◆ **DESCRIPTION OF THE TASK**
At the line with "Image resolution: width=677", start transcribing; stop after the last line of the data below. Keep it exact and leave pictures out.

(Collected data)
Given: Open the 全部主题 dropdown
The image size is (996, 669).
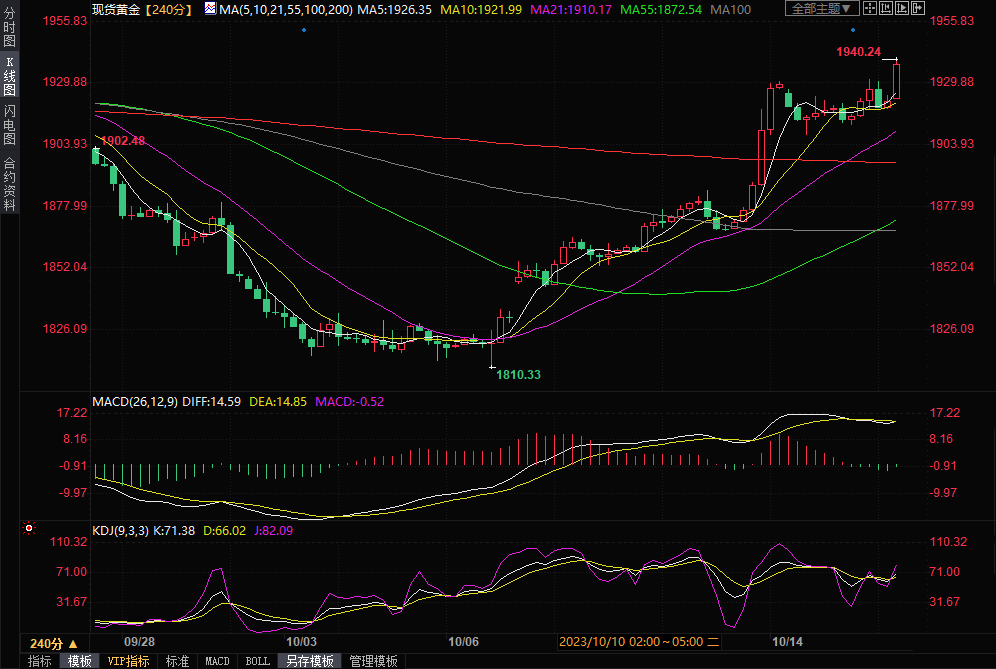Looking at the screenshot, I should tap(822, 8).

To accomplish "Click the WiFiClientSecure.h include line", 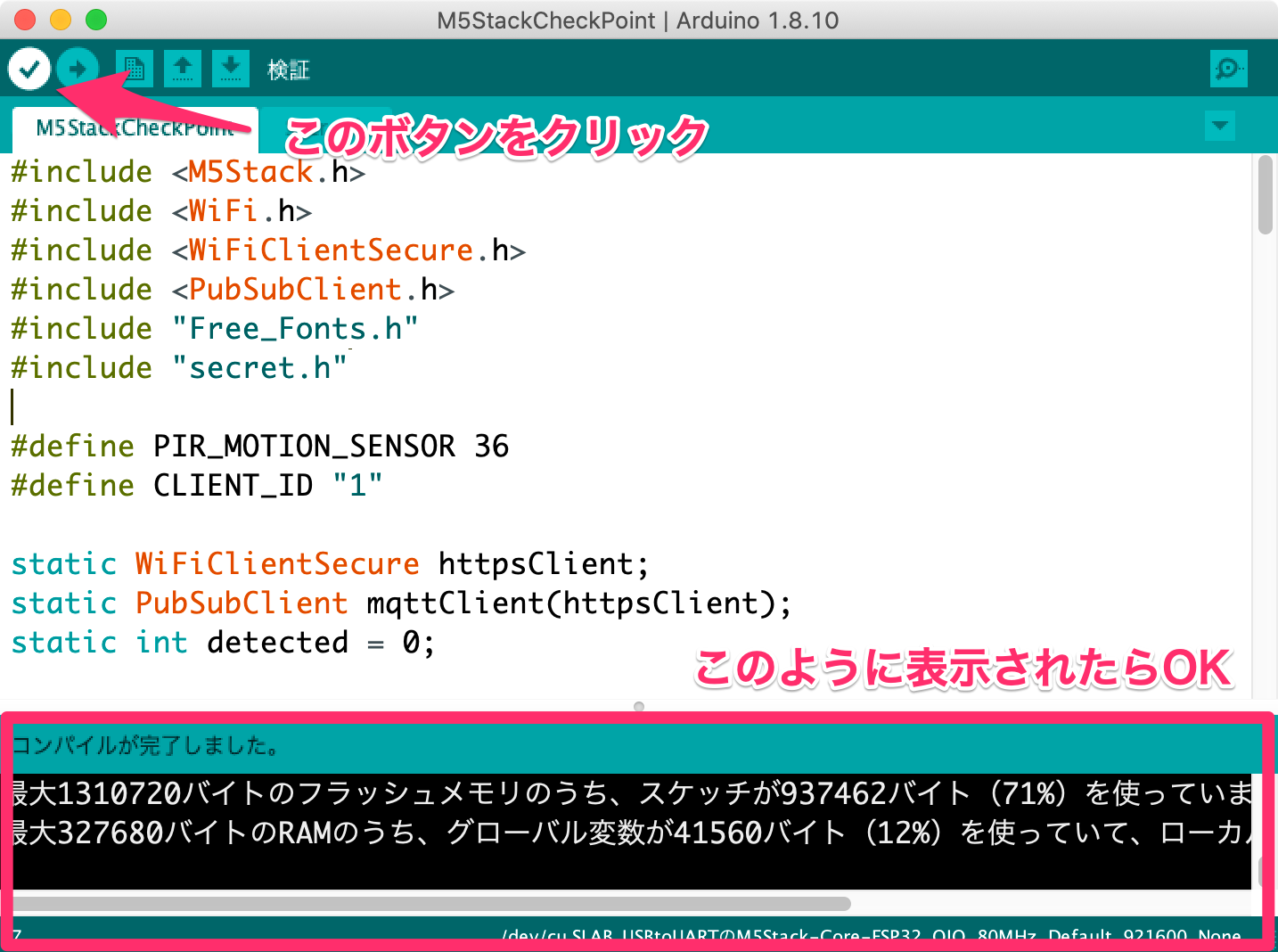I will 268,250.
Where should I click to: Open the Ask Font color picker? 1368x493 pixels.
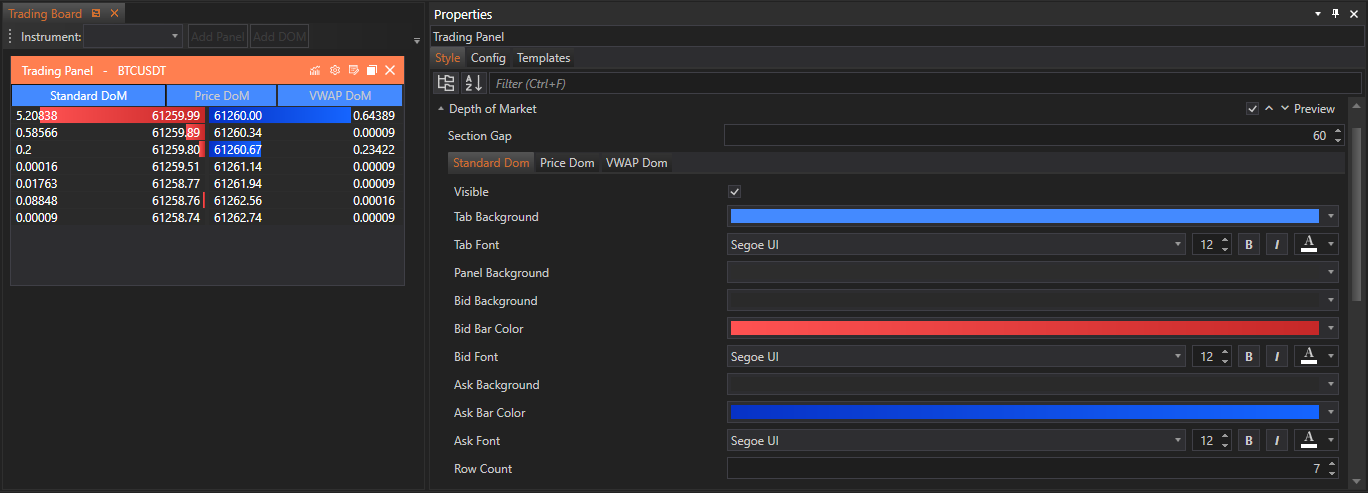click(x=1316, y=441)
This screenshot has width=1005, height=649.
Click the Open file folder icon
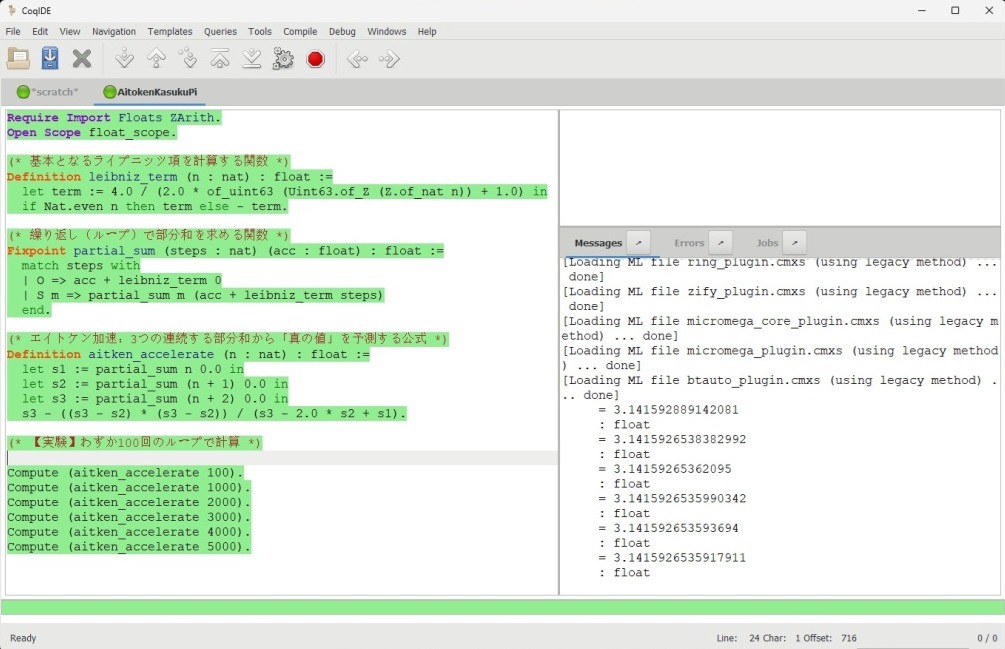(19, 59)
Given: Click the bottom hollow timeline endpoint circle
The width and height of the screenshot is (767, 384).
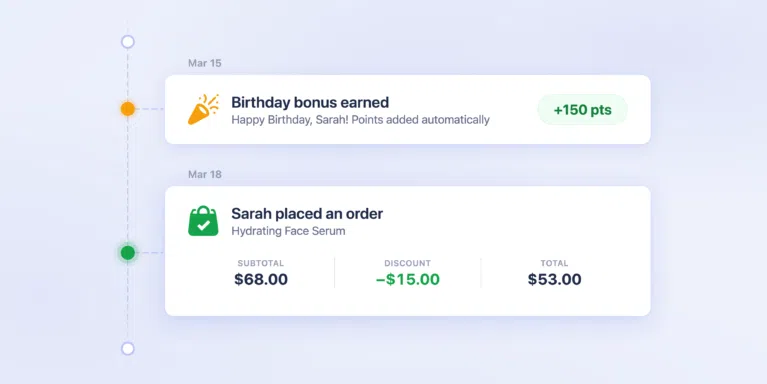Looking at the screenshot, I should pos(128,348).
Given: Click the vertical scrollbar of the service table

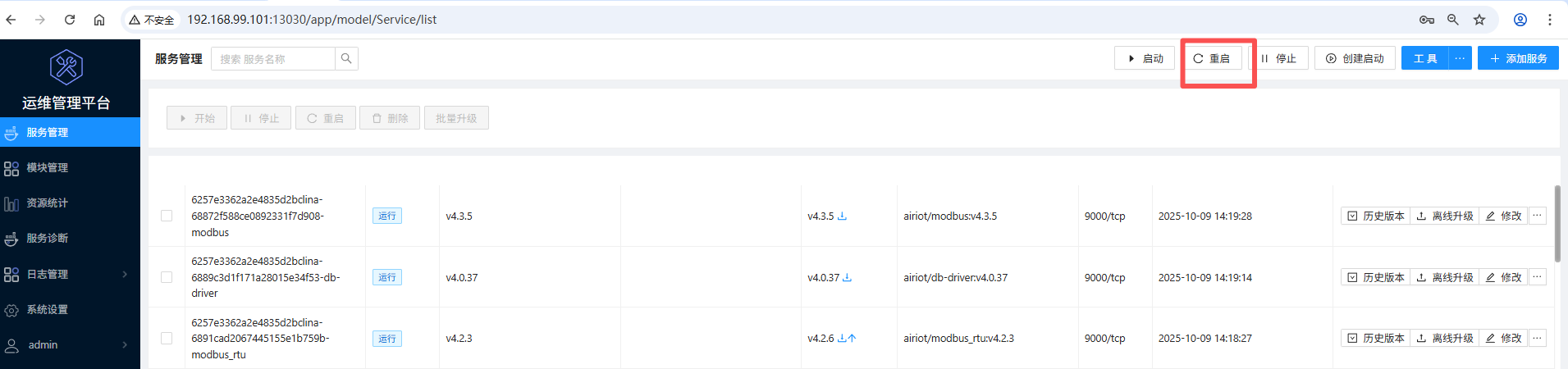Looking at the screenshot, I should coord(1557,223).
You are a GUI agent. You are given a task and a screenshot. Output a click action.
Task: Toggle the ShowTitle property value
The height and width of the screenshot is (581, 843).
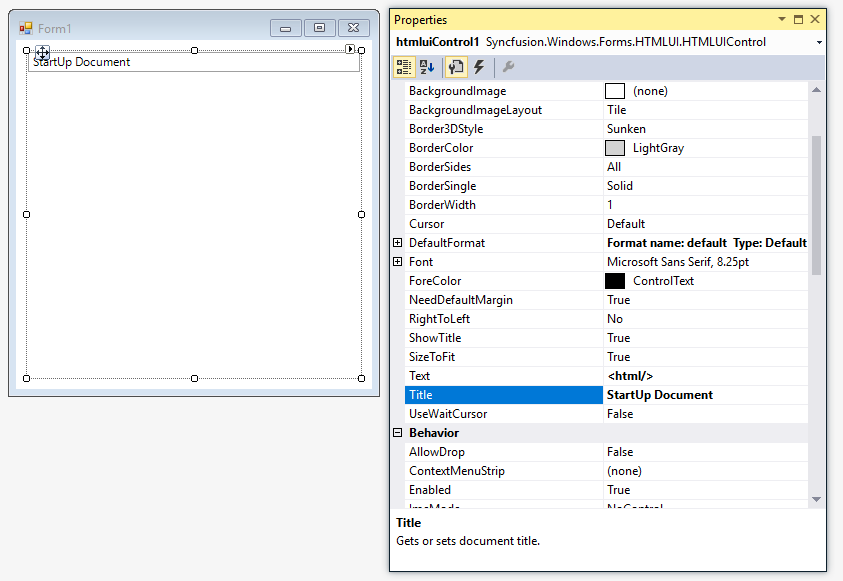click(700, 338)
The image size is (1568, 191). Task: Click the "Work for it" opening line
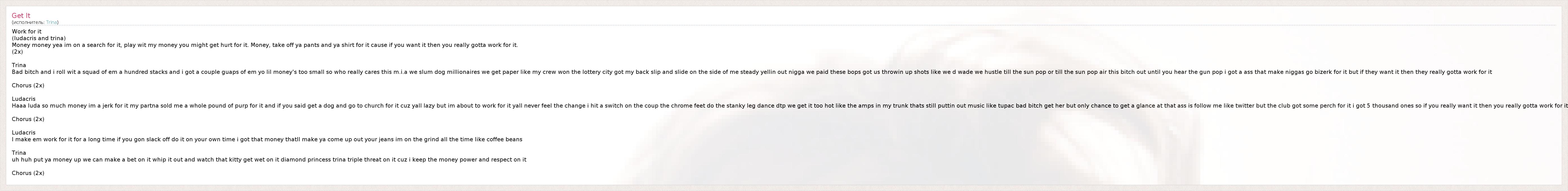click(27, 31)
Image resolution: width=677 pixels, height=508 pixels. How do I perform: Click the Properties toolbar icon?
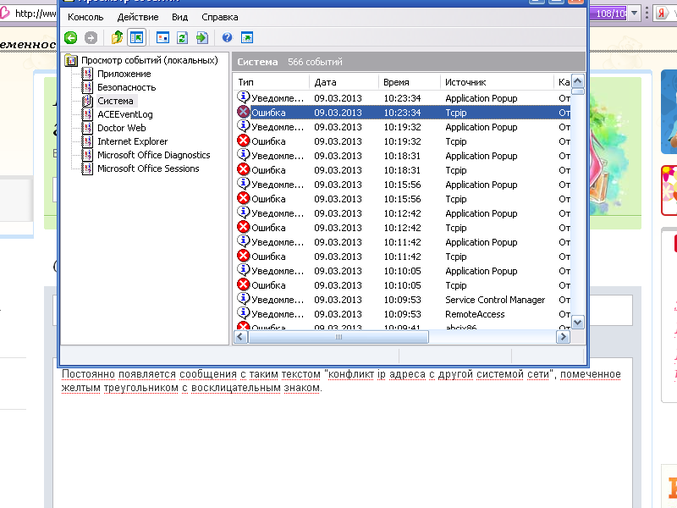click(x=163, y=38)
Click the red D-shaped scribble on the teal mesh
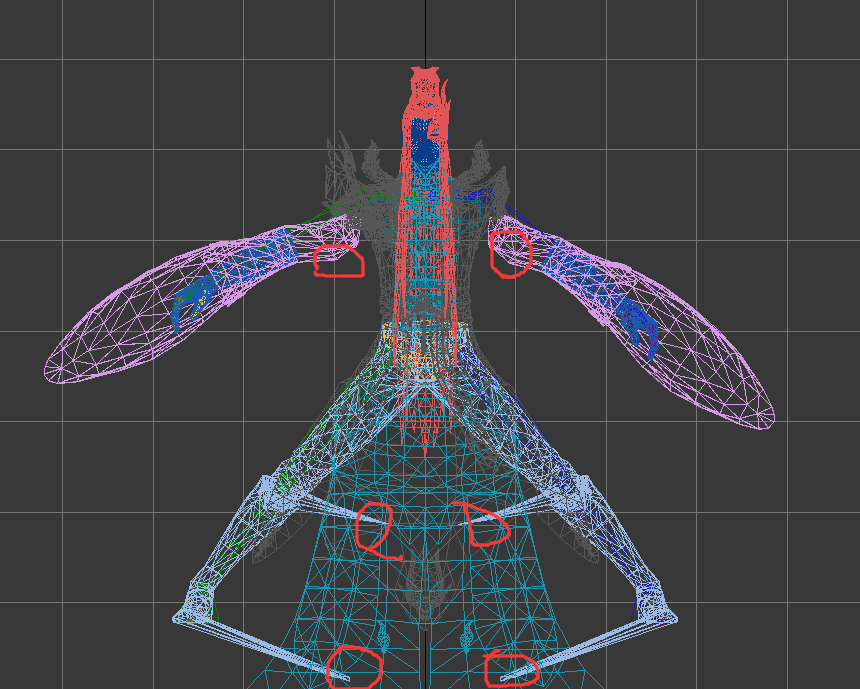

◆ **RESPONSE BOX**
Image resolution: width=677 pixels, height=508 pixels. How do I perform: Click the Properties toolbar icon?
click(x=163, y=38)
Click the red D-shaped scribble on the teal mesh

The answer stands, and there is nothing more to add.